ICC Survey on Use of IT in International Arbitration
The ICC Commission on Arbitration and ADR conducted a survey to better understand the current state of technology in modern international arbitration practice and received 520 responses, mostly from those whose primary role in international arbitration proceedings is as counsel or arbitrator, or whose time is split between the two roles. Some key findings from the summary are as follows:
- 93% of respondents believe technology has transformed arbitration by helping streamline processes and improve the cost-effectiveness of the process;
- 83% agreed that technology has been underutilized in the arbitral process;
- 74% disagreed that technology has created or exacerbated concerns about fairness and/ or equal treatment of the parties, yet respondents were nearly evenly split as to whether technology has levelled the playing field between the parties, with 51% agreeing that it has and 49% responding that it has not;
- 95% of respondents believe that during the initial case management conference, tribunals should routinely discuss with the parties how IT may be used to increase the efficiency of, or otherwise enhance, the arbitral proceedings.

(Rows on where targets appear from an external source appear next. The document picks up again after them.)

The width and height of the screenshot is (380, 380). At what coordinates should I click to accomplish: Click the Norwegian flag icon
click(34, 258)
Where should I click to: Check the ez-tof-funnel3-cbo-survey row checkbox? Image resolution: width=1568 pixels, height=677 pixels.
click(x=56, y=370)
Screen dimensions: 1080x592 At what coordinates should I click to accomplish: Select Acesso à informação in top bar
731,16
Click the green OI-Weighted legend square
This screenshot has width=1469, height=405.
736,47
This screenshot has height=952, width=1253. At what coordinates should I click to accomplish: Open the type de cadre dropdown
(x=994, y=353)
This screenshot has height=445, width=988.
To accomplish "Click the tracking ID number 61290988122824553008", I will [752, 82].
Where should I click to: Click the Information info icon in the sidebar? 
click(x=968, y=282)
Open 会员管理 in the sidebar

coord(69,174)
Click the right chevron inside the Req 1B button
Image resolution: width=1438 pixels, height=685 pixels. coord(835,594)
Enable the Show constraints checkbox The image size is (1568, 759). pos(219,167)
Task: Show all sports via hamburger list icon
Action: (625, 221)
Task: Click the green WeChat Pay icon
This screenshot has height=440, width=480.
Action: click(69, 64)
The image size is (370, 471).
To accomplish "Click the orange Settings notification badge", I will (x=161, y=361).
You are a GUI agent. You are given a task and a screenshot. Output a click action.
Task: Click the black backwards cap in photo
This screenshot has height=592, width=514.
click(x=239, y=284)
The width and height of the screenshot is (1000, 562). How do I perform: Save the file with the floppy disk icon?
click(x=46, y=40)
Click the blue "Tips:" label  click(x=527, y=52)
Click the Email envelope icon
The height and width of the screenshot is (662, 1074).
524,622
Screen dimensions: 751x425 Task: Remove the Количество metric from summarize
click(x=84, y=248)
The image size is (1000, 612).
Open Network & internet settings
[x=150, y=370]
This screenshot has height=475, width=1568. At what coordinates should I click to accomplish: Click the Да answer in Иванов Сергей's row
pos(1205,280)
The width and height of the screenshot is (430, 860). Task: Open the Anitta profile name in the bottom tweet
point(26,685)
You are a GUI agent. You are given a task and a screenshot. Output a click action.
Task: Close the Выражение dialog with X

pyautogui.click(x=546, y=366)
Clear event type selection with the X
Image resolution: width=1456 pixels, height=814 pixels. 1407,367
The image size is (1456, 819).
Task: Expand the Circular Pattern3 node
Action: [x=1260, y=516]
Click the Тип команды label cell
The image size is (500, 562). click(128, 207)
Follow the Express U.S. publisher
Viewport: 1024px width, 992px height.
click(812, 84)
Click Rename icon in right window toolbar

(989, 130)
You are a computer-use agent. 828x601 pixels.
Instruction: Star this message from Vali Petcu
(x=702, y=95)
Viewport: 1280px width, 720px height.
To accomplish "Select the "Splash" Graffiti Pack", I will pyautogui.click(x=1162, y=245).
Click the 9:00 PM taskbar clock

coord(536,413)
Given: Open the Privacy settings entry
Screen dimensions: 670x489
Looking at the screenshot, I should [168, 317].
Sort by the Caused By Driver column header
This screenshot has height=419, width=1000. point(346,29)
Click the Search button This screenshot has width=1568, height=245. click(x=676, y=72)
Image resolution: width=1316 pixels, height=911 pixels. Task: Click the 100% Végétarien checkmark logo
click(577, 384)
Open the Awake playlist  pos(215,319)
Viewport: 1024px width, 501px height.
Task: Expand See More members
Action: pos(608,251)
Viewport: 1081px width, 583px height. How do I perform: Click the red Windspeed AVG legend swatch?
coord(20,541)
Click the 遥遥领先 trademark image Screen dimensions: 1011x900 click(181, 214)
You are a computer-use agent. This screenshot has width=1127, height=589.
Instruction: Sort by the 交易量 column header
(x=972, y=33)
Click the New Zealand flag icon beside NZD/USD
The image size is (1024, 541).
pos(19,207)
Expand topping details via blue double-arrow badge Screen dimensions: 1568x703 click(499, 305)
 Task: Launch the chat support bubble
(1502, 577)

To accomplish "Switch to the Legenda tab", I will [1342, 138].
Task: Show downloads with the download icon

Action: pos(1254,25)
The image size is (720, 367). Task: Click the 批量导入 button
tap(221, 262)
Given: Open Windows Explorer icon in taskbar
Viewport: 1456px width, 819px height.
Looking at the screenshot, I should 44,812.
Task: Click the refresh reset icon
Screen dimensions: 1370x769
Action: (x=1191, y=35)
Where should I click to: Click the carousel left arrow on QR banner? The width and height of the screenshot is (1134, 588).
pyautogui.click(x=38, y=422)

Some of the IT solutions the respondents stated that they would use ‘more often’ after the pandemic are:
- Videoconferencing for a case management or other procedural conference (83%);
- Online case management platform/virtual data room for exchange of all or most communications and submissions (71%);
- Cloud file sharing site for the exchange of documents (68%); and
- Hyperlinked submissions/e-briefs or e-bundles (58%).
Asked about whether technological competence will be an important consideration going forward when selecting an arbitrator, 51% responded ‘yes’ and 40% responded ‘it depends’.
Technology is becoming more entrenched in the legal system, including alternative dispute resolution methods. Although we are now seeing some return to in-person hearings, the legal system will not be returning to how it was before the pandemic. Further, as technology continues to advance and institutions such as the ICC continue to improve solutions to issues such as cybersecurity, technology will increasingly be used as a tool to facilitate access to justice by decreasing costs and time commitments.